Task prompt —
Give back, word for word, the stretch of the listing from the line containing "Task: Open the settings gear icon" through the line containing "Instruction: Click the". Leave the pictures out.

Task material —

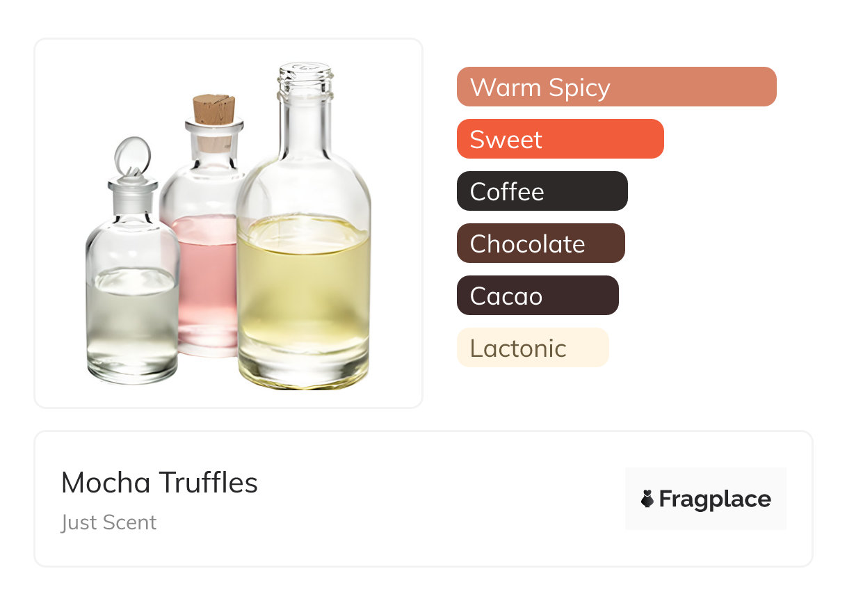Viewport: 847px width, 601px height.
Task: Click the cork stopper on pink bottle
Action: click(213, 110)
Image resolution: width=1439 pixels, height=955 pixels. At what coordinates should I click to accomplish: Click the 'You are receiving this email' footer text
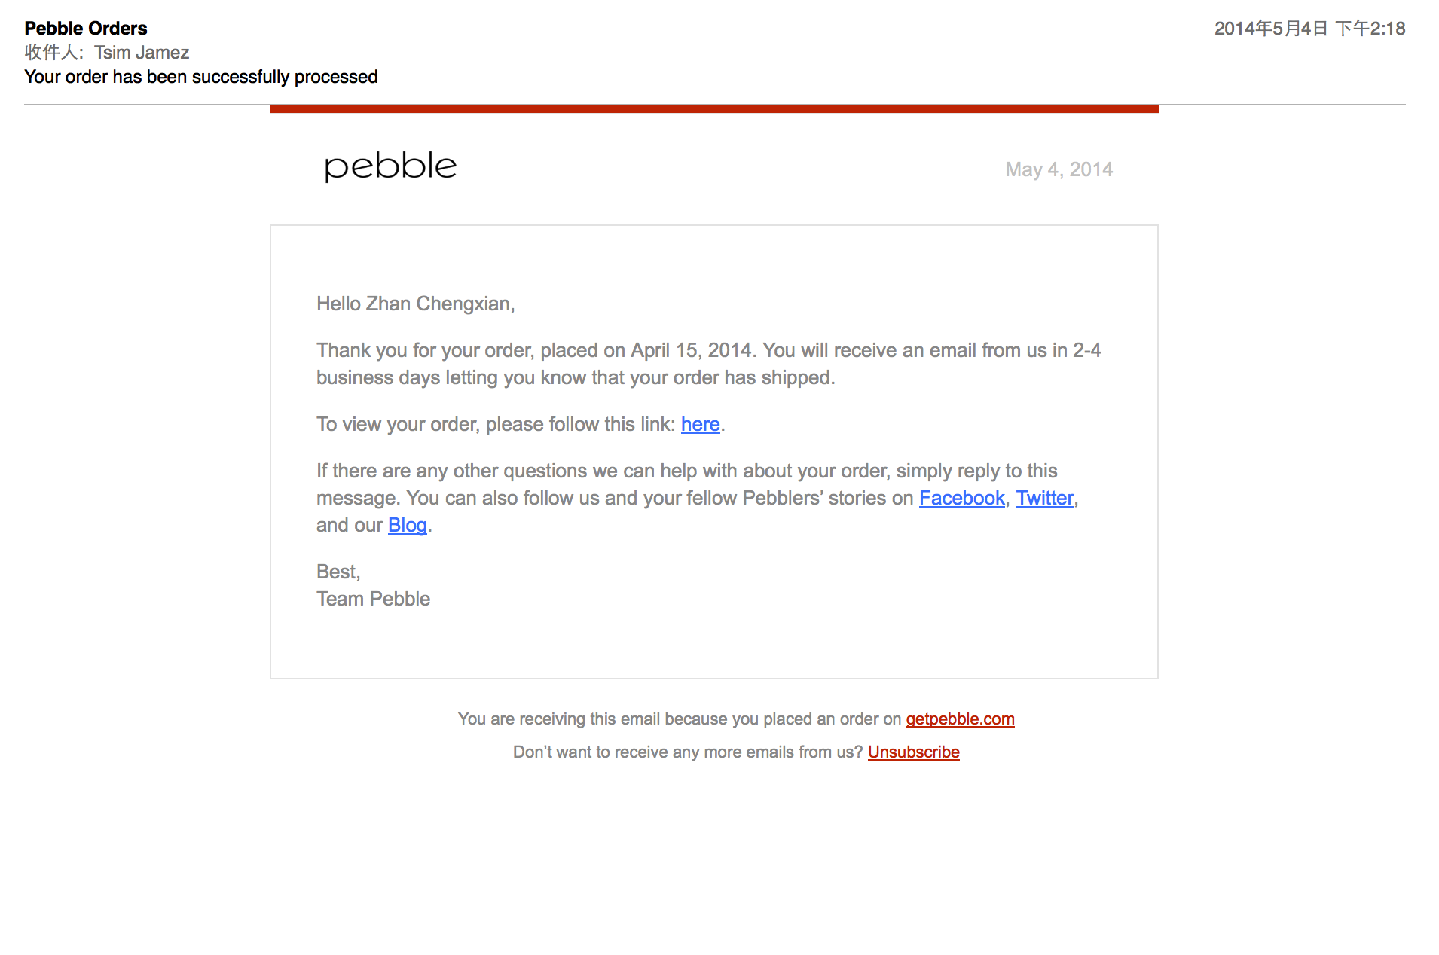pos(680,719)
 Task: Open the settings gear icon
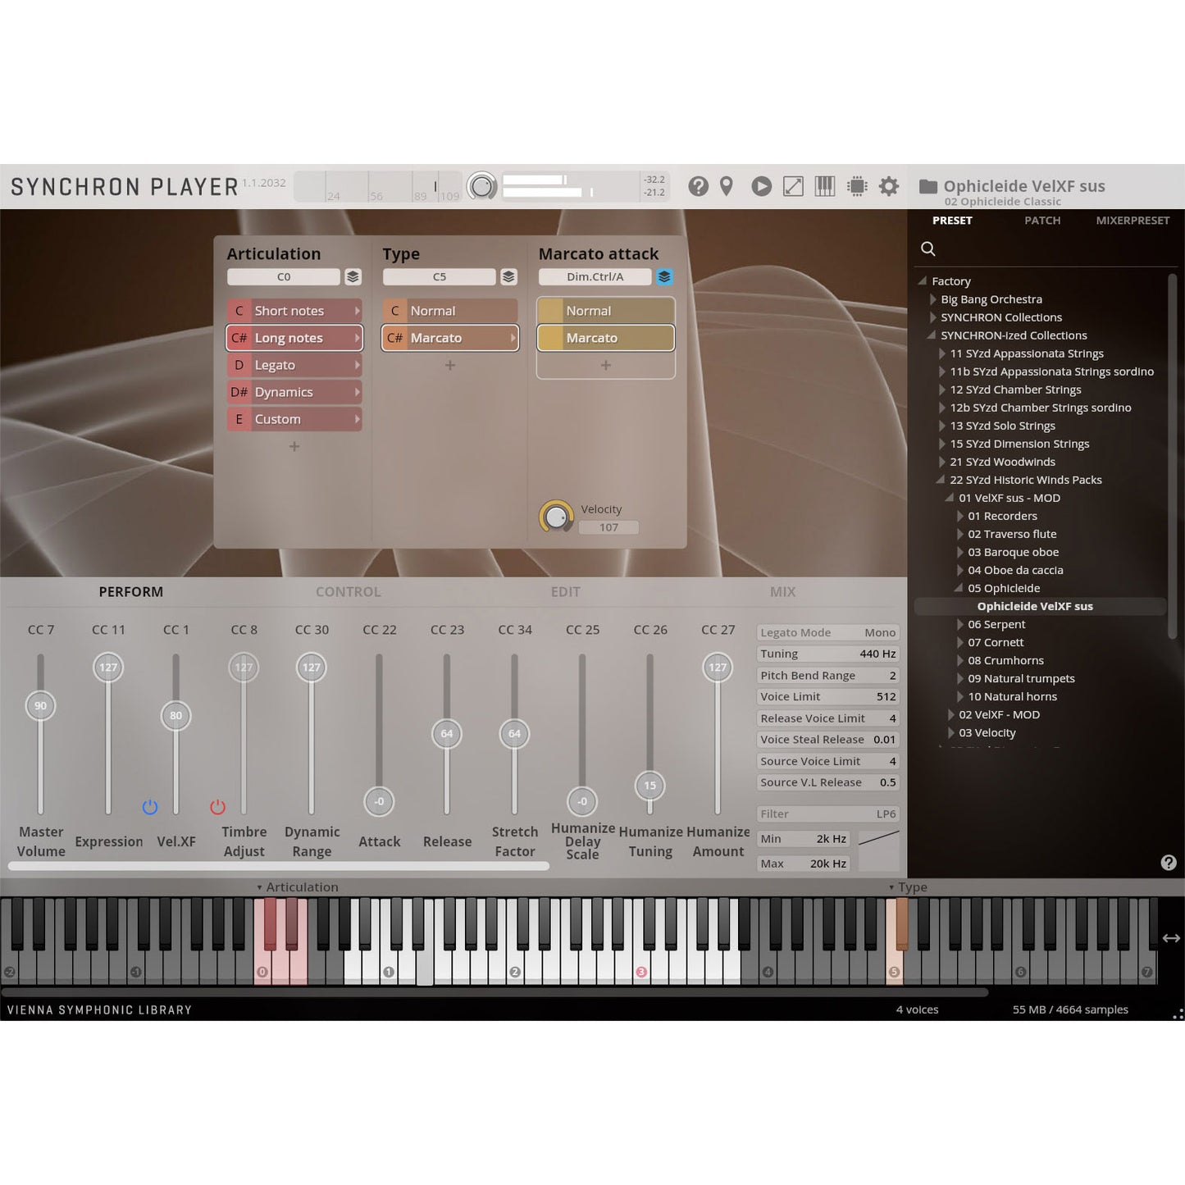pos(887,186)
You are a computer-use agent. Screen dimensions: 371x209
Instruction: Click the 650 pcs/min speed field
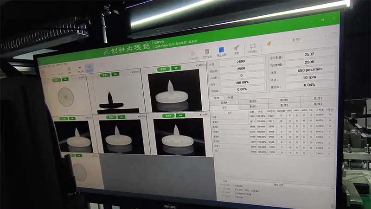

...

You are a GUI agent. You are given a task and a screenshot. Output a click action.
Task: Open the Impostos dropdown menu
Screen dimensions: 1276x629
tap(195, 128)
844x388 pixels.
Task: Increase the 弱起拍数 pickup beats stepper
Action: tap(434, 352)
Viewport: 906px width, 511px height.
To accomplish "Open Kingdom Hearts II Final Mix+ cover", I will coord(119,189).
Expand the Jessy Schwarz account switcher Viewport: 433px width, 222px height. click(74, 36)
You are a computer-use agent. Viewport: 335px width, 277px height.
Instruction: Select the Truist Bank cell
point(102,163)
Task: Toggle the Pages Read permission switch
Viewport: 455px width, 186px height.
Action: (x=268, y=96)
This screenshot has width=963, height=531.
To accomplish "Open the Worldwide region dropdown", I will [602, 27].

==

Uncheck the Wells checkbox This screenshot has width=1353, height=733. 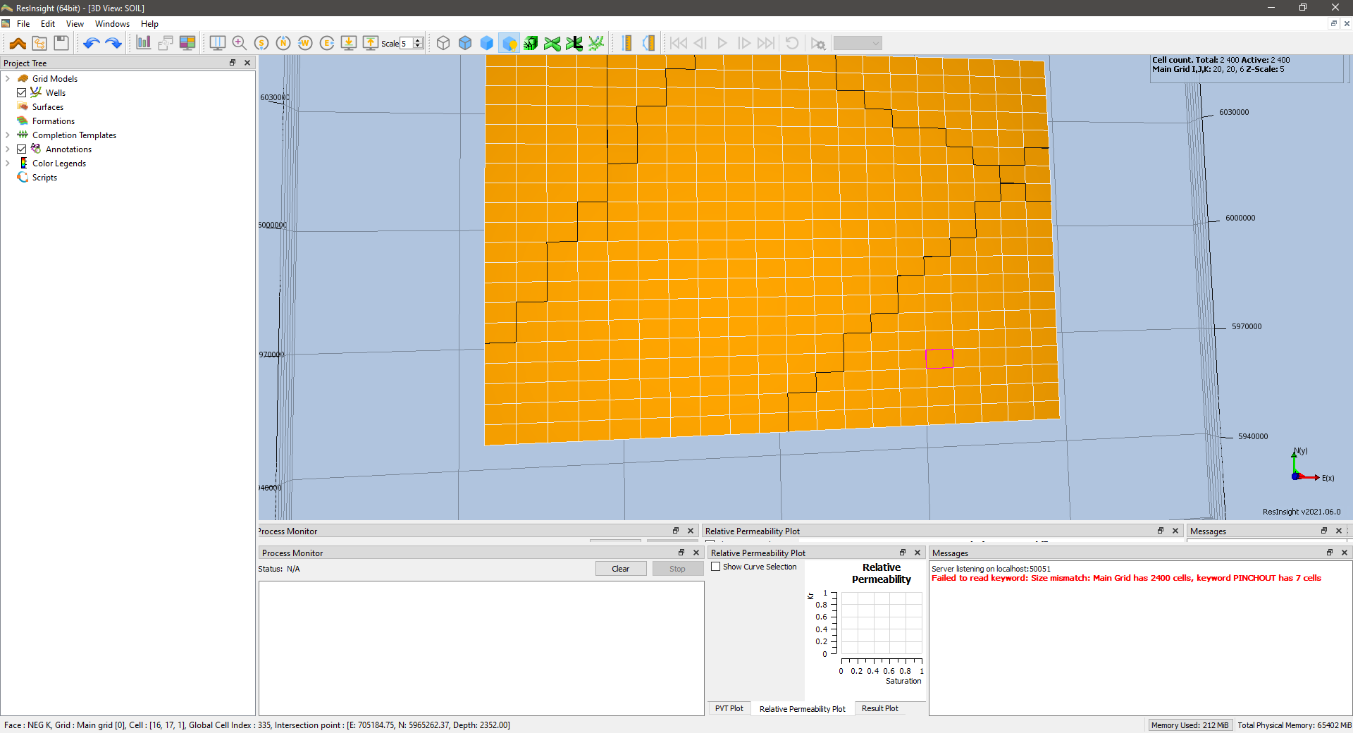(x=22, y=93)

Response —
 Task: Open the settings gear icon
pos(887,186)
You are a computer-use agent. Screen dimensions: 371x209
Instruction: Click the 650 pcs/min speed field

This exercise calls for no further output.